| KURZAUFTRAG |
Wie alt war laut dem Textauszug über den Umzug ins Ahorn-Karree die Kollegin, die am Umzugstag zusammenbrach?

| TEXTAUSZUG |

::::::::

Abschied am Umzugstag
24 weitere Bewohnerinnen und Bewohner mit schwerer Demenz aus dem Haus Ahorn bezogen vor kurzem das neu errichtete Ahorn-Karree der Graf Recke Stiftung im Dorotheenviertel Hilden. Doch mitten im Umzug geschah Dramatisches: Eine Kollegin brach vor Ort zusammen und starb kurz darauf. Der Schock sitzt laut Quartiersmanagerin Alexandra Czenia-Kunz im Team noch immer tief. Eine gemeinsame Abschiedsfeier und die seelsorgerische Betreuung durch Stiftungspfarrer Dietmar Redeker gaben den Pflegekräften ein wenig Halt. Und auch die Atmosphäre in den kleinen Wohngemeinschaften hilft.
Es sollte ein großer Tag werden, ein Tag der Freude: 24 weitere Bewohnerinnen und Bewohner mit schwerer Demenz ziehen vom alten Haus Ahorn im Dorotheenviertel Hilden in das im September eröffnete Ahorn-Karree gleich nebenan. Die Taschen waren gepackt, die Mitarbeitenden standen parat – und wurden jäh aus ihren Vorbereitungen gerissen. Ohne jede Vorwarnung war eine 63-Jährige Kollegin an jenem Vormittag auf einem Balkon der Einrichtung zusammengebrochen, sie starb trotz sofortiger Wiederbelebungsmaßnahmen und notärztlicher Versorgung wenig später im Krankenhaus. Aus dem geplanten Tag der Freude wurde ein Tag der Betroffenheit und der Trauer.

::::::::

| INHALT DER DATEN |
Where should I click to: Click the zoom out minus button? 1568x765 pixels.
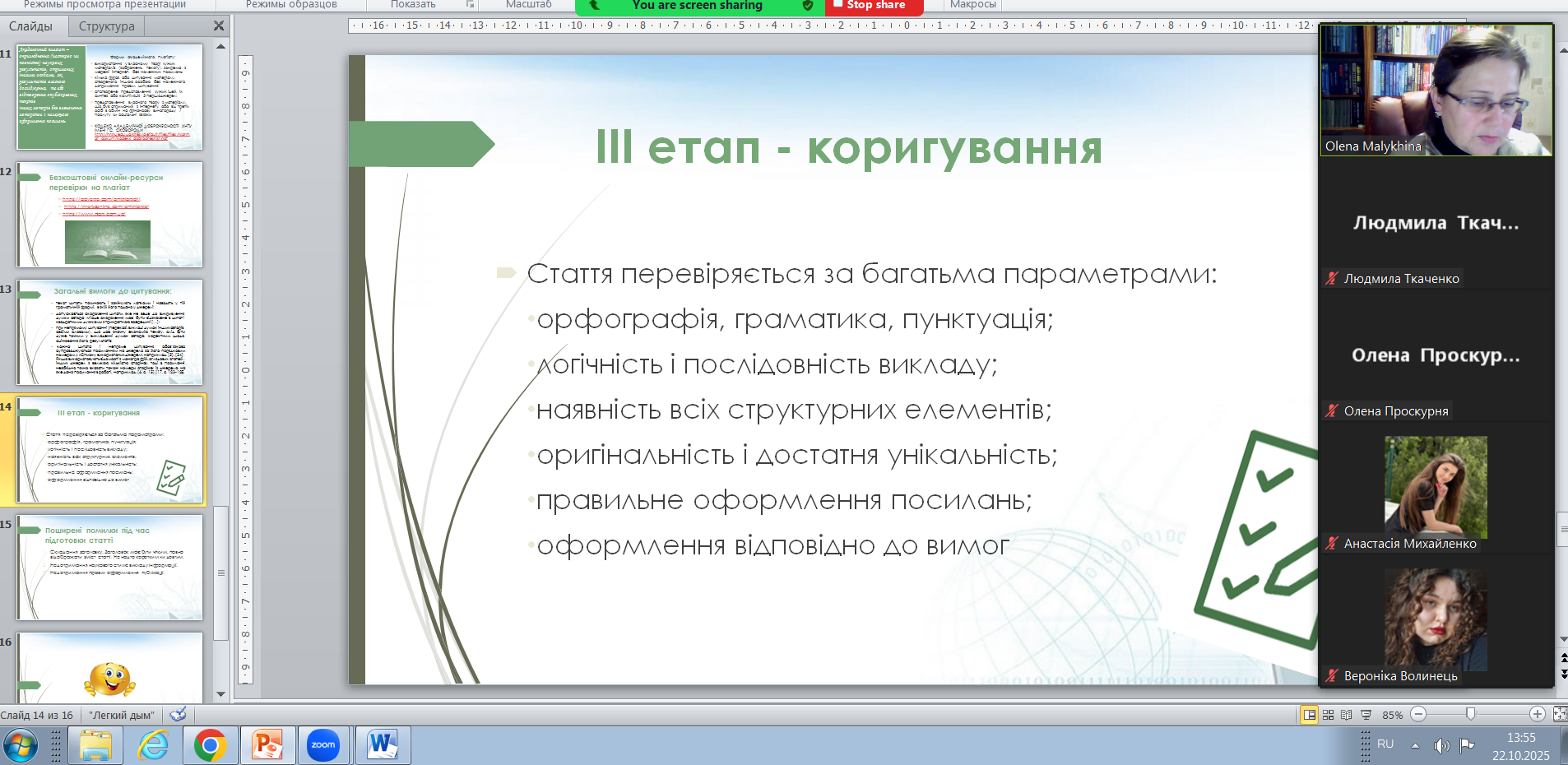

::::::::

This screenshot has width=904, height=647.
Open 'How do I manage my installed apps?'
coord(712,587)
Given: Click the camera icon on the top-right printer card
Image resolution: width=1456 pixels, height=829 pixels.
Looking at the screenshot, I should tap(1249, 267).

::::::::

| ERGEBNIS |
Sie war 63 Jahre alt.